Начну я все-таки с общего, с простого и известного. Редкий мужчина, а может, и вообще никакой не в силах прожить жизнь, не имея нескольких женщин, иногда многих и даже очень многих, и не то что не в силах прожить, а и не хочет так прожить. И редкая женщина не имеет нескольких, тоже иногда многих и многих мужчин. Сам сообрази — если у каждого мужчины несколько женщин, то неизбежно у каждой женщины — несколько, мужчин. Это математика. Так сказать, царствует в природе перекрестное опыление, и чем оно перекрестное, тем человеку приятнее. Но в прошлом этот известный факт вызывал гнев и возмущение почти невероятные как в мужчинах по отношению к женщинам, так и в женщинах по отношению к мужчинам. Каждый он хотел, видишь ли, чтобы каждая она была только его и больше ничья, но сам он при этом вовсе этой одной на практике не ограничивался, стараясь опылить как можно больше женского пола; а каждая она хотела, чтобы он был только ее, с другими бы не спал, хотя сама «грешила». На худой конец и он, и она согласны были, чтобы она и он были ничьи, если уж не их. А на этом отрыве теории от практики происходило и происходит до сих пор великое количество всяческих безобразий: там муж зарезал жену и любовника, себя, по существу, зарезал вместе со своей любовницей; там жена отравила мужа и любовницу; там мужчины подрались как петухи и друг друга прокололи, как свинью вертелом; там дети несчастны, там родители-старики переживают, там род на род идет войной, там еще какое-нибудь безобразие. А сколько несчастных семей! Подумать страшно, сколько страданий из-за этого несовпадения теории с практикой.
Первый раз я увидел любовь из окна. Мне было четырнадцать лет. Она лежала на деревянной крыше невысокого сарая и загорала. На ней не было ничего, кроме тоненькой и прозрачной тряпочки, зажатой ягодицами. Она лежала на белом полотенце и нестерпимо сияла на солнце. Ей было семнадцать. Она была прекрасна, ей необычайно шло быть голой.
К сожалению, загар быстро лег на ее кожу. Через два дня она больше не залезала на крышу.
Дни и ночи я вспоминал ее сияние. Подробности ее тела я не очень помнил, вернее, помнил, но недостаточно. Словно недосмотрел, не задержал в памяти необходимые черты. Не подошел поближе. И вот осталось сияние. И ничего больше.
Хуже всего было то, что она жила в соседней комнате этого деревянного окраинного домика. За тонкой стенкой. Это было хуже всего.
Я засыпал на правом боку, лицом к стенке.
Она была несомненно существо низшего порядка, когда была в одежде. Глуповата, простовата, цинична в речи. Ей ничего не стоило сказать грубое слово «задница». В ней не было ни интеллигентности, ни обаяния. В одетой. Мне, выросшему в другой среде, было стыдно, стыдно своего интереса к ней.
Но голая она была прекрасна, как Афродита. Прекраснее — она была живой и теплой.

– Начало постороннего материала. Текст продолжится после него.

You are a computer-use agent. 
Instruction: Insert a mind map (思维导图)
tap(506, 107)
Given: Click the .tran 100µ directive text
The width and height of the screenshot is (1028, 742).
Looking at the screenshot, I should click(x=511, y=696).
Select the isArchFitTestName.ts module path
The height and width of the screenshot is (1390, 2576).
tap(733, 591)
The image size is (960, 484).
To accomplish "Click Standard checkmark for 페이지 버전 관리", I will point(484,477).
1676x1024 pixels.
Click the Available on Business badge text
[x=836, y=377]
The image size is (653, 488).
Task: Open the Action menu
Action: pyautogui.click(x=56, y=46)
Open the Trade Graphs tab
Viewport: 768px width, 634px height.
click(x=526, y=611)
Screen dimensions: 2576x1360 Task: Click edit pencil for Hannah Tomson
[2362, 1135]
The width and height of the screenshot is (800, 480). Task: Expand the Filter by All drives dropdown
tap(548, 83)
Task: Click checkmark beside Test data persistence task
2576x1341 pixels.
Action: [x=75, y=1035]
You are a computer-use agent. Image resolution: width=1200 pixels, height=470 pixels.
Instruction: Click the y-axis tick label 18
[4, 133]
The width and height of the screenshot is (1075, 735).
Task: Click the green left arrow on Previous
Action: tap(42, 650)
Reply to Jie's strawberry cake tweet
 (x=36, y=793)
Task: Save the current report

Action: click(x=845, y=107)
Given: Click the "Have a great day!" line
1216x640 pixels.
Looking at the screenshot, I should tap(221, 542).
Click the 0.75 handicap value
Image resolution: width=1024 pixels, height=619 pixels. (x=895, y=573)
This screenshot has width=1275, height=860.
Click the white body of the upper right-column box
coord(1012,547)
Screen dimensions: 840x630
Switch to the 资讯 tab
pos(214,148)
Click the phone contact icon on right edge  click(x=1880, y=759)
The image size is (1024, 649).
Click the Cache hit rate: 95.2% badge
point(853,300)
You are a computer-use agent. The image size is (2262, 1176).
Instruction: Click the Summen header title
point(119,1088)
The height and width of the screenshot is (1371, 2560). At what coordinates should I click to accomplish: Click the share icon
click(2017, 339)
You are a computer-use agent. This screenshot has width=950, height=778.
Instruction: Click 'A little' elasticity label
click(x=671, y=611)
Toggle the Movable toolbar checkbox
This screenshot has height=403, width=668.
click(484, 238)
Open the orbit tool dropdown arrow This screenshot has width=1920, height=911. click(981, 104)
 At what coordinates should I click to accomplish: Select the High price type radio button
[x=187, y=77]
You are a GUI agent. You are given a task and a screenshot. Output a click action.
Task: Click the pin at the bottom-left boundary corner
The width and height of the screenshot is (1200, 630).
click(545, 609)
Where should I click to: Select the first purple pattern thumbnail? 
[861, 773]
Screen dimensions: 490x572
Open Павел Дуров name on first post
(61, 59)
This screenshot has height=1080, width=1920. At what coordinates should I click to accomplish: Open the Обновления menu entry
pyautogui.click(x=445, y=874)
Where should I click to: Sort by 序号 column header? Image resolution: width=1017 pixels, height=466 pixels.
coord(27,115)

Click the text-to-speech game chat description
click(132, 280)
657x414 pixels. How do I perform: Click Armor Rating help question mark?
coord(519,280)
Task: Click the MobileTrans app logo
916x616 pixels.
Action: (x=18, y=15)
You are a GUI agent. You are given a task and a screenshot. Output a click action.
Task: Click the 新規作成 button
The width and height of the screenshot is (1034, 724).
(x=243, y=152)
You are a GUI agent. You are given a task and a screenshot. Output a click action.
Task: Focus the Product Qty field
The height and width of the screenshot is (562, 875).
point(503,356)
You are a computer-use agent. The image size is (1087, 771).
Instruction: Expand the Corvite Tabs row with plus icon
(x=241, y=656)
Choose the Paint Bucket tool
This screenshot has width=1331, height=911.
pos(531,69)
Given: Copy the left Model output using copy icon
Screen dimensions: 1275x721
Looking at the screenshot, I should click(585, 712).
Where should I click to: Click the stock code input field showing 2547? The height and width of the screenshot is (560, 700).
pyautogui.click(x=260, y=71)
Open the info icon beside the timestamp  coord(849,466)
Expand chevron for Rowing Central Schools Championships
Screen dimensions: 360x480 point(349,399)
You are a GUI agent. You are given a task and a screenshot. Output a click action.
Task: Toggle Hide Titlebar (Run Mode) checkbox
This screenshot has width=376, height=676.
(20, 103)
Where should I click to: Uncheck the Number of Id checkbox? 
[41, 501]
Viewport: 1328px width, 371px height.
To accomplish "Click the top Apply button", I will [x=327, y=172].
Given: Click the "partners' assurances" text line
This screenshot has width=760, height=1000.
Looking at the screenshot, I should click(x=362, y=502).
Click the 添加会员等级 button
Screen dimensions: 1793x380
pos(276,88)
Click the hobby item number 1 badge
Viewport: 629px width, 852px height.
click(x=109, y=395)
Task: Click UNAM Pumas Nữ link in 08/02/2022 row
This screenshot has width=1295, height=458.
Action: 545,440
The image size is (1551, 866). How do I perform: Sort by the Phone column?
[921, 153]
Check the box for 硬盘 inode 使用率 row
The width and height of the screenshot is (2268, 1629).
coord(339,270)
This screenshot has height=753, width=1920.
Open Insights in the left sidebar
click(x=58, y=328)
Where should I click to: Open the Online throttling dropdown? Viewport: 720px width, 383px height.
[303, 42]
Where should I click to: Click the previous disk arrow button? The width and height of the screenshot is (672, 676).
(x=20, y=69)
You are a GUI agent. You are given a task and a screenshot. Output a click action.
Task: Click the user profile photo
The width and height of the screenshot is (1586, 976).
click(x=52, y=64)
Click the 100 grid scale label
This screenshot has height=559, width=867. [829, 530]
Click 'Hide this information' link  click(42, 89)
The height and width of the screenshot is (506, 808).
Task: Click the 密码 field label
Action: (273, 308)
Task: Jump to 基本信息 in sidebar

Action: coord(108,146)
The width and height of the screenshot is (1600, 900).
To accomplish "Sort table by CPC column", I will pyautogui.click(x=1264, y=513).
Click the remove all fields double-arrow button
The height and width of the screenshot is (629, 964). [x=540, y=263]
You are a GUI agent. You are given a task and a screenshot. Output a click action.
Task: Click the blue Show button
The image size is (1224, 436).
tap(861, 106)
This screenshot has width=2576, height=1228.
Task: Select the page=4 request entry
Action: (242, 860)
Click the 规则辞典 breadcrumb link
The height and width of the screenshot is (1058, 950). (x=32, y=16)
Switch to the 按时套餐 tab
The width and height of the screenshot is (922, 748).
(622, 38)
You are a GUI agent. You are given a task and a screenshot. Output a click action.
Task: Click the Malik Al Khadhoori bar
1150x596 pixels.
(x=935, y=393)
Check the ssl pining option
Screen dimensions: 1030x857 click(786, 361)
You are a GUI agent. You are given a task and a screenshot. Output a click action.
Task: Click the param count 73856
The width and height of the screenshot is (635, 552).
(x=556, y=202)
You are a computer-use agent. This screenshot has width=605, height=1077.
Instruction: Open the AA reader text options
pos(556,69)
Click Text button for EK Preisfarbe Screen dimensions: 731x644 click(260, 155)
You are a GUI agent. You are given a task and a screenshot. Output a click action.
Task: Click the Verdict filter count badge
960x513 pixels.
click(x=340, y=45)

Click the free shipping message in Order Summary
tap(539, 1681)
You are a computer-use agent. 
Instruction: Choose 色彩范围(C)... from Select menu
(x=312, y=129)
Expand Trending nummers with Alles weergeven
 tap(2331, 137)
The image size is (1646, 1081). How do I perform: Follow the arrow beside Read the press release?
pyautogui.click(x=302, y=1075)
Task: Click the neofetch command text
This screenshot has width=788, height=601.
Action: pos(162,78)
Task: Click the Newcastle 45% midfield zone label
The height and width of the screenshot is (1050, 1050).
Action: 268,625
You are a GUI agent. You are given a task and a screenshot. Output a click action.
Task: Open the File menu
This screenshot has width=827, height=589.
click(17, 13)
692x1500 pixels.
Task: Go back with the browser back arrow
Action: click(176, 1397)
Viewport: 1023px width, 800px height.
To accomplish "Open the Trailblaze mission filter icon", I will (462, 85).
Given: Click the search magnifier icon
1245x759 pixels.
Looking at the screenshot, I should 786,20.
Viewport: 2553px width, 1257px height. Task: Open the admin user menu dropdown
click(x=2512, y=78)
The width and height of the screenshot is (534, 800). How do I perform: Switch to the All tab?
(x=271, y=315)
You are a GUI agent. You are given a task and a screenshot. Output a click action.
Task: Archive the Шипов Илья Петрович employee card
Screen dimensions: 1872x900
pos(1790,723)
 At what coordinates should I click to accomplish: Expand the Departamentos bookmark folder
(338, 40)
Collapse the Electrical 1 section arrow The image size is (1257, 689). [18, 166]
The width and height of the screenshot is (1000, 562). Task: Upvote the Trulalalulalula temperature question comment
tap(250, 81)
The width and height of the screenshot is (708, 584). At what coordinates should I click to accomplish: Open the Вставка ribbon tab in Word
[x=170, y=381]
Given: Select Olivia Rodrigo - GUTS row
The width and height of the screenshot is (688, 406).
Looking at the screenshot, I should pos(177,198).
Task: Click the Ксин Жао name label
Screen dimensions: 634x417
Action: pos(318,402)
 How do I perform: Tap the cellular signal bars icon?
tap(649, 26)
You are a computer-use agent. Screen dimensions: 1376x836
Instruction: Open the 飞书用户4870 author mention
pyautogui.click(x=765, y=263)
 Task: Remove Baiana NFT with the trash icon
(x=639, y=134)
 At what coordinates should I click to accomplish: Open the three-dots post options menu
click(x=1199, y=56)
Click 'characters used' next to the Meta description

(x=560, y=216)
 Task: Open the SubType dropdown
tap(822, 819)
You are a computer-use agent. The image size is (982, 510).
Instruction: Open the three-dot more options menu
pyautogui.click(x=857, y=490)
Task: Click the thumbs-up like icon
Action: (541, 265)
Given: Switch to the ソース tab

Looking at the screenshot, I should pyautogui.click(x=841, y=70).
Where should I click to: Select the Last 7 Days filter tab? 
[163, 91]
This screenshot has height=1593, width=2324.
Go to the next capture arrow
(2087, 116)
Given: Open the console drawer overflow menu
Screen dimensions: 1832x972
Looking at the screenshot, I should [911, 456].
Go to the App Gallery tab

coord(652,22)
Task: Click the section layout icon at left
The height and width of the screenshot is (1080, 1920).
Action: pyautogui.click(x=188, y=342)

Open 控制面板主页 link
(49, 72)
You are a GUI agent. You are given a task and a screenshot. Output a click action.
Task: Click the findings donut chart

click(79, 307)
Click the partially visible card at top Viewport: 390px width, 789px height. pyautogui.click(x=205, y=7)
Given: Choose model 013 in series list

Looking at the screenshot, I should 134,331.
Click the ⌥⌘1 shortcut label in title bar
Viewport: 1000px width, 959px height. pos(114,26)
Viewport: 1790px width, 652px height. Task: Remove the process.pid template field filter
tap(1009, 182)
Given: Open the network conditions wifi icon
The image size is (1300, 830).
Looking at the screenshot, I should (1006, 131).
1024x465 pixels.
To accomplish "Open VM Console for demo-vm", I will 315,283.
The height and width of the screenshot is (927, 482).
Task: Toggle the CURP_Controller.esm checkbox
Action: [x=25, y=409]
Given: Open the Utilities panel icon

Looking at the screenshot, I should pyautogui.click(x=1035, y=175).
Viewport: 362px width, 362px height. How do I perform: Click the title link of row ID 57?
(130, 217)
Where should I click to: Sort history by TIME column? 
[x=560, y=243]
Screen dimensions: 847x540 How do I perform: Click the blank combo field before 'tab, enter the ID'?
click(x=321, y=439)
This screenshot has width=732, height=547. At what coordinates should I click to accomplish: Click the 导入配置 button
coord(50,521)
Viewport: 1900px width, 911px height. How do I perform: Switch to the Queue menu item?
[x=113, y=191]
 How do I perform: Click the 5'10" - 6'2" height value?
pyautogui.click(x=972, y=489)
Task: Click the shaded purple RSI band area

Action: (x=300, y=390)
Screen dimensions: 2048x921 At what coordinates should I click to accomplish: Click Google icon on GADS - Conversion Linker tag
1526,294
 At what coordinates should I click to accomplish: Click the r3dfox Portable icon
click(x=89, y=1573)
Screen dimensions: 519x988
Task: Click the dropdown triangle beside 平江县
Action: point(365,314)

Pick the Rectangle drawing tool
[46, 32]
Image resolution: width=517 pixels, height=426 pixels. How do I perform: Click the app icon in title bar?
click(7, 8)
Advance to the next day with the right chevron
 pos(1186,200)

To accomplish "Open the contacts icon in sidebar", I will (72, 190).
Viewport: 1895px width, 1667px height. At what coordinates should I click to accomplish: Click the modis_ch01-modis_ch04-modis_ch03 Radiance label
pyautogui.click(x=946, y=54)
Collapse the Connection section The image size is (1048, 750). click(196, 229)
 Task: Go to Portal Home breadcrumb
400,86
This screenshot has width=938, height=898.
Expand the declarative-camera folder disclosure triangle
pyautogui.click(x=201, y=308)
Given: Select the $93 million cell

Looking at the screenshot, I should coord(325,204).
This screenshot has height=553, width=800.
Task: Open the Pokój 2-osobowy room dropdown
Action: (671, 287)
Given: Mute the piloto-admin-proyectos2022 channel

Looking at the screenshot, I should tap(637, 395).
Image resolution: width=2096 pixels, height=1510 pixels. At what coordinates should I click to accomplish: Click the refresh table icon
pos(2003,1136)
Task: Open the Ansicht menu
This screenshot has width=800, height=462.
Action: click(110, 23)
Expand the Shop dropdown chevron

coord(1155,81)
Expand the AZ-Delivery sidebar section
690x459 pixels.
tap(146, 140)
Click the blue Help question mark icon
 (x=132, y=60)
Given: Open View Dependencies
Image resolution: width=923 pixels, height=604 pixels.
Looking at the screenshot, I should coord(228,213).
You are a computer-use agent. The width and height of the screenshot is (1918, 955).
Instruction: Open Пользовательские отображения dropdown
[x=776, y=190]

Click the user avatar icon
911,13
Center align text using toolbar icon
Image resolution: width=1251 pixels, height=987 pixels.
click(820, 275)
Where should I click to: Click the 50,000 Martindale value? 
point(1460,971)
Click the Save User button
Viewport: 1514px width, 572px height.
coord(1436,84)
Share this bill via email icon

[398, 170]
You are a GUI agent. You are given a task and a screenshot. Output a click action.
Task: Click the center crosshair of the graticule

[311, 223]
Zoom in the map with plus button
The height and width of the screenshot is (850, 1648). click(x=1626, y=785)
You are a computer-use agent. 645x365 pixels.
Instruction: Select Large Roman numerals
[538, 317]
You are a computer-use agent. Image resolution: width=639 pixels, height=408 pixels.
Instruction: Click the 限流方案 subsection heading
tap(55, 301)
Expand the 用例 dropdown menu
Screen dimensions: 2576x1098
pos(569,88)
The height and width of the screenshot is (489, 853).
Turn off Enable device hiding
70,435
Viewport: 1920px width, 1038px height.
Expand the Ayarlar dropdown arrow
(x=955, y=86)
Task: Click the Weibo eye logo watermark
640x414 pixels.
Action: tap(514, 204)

Однажды, когда в доме не было никого, кроме ее старенькой бабки, она полезла в погреб. И вдруг позвала меня. Помочь ей.
По лесенке я спустился в погреб. Он был неглубок, но обширен. Темен.
Она попросила передвинуть бочку с капустой в углу. Небольшую бочку высотой мне по пояс. Я передвинул. Она полезла из погреба первая, я смотрел на ее ноги.
И я схватил ее за эти ноги и задержал. Она оглянулась, улыбнулась и снова спустилась вниз.
Я оглушенно стоял и ждал. Она взяла меня за руку повыше локтя и снова повела к бочке.
Ах, зачем я тебе это пишу все? Ведь ты помнишь подробности не хуже меня и тебе, наверно, скучно? Ты бы рассказал все это совсем не так, но и соврал бы, насочинял бы вокруг случившегося массу вещей, не правда ли?
Нет, я передумал. Я не стану сообщать тебе подробности. Я сделаю иначе, даже тон изменю снова на вполне серьезный, а то меня чуть было не увлекло в интересничанье и кривлянье, а ведь разговор у нас с тобой идет вполне серьезный. Я лучше поговорю с тобой о том, что меня действительно волнует.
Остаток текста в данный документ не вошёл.